Thursday, November 22, 2007

How not to install a new hard drive

I put myself into Windows installation hell yesterday, by making a small but strategic mistake: I installed my new hard drive without unplugging the old one. Getting the new hard drive into the computer was easy, especially since the Alienware case has lots of space and sufficient power cable connections. So then I booted the computer with the Windows XP CD, with both hard drives in. At setup I chose to install Windows XP on the new drive. Long formatting, then installation of Windows XP including SP1. Then I still need to install service pack 2, and all the drivers for the motherboard, sound, graphics, network, monitor, etc., until everything is up and running. Then I notice something strange: My new hard drive has the letter F:, the old hard drive still has the letter C:.

So I go to the Disk Management Utility to switch the letters around, and find out I can't. While the Windows setup CD correctly installed my new hard drive as the system drive, it kept the old hard drive as the boot drive. I reboot the Windows setup CD with the Recovery Console and try to fix the problem with the fixboot and fixmbr commands, but the only thing I achieve is destroying the old drive's boot record. So now I have two hard drives, none of which is bootable. Another reboot with the CD to try the "repair XP installation" function, only to find it isn't on offer if there is no boot drive. The only thing I can do is what I should have done right from the start: Unplug the old drive, and install Windows XP again on the new drive. Of course I also have to reinstall service pack 2, all the drivers, and so on, and so on. Took me hours until everything was running.
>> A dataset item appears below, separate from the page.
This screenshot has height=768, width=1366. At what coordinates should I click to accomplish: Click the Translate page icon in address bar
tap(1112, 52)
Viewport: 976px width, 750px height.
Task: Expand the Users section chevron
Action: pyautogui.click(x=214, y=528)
Following Shalkis' advice I also download a S.M.A.R.T. monitoring utility that can read the hidden information about performance and troubles on a modern hard drive. Well, at least I wasn't imagining things: The new hard drive scores okay on all counts, the old hard drives is shown as "fail" because of nearly 3,000 reallocated sector counts. So I format the old drive to erase my personal information from it (yes, I know that with very expensive hardware somebody might still be able to recover it, but who would bother for the insignificant data on a private drive?), and remove it from the case. Now I just need to put it into a padded envelope, wait until the delivery guy comes with my replacement drive, slap the return label on the envelope and give it to him to be sent back.

I also did something extravagant: I ordered another OEM copy of Windows XP Pro including SP2c, just for safety and convenience. I'm running out of activations on my existing Windows XP, and while there is probably some way to persuade Microsoft to give you more activations, I'd rather have the latest version, which will be faster to install as all the service packs are already included. By buying a hard drive I had the right to buy a cheap OEM version. Curiously if you want to buy an OEM version of Vista, you need to buy at least 3 pieces of hardware, or a new computer. I rather took my last chance to still get Windows XP before Microsoft decides to force everyone to use Vista.

What I don't know is whether it is possible to actually have two drives with a working boot sector in one computer. Because if that was possible, I would reinstall Windows again on the replacement drive. The hard drive I bought yesterday is only SATA-I, the replacement drive will be SATA-II and twice as fast. The shop didn't have any SATA-II drives, and I had to take what was available, a Seagate 320 MB SATA-I drive for less than 100 Euro. That would be good enough for a second hard drive for data storage, and I'd love to leave the Windows XP installation including boot sector on it in case of future problems. But I don't know if by unplugging this drive and turning the replacement SATA-II drive into a bootable Windows XP drive, and setting it first in the boot order in the BIOS, I can then plug the SATA-I drive back in and have two bootable hard drives in the computer.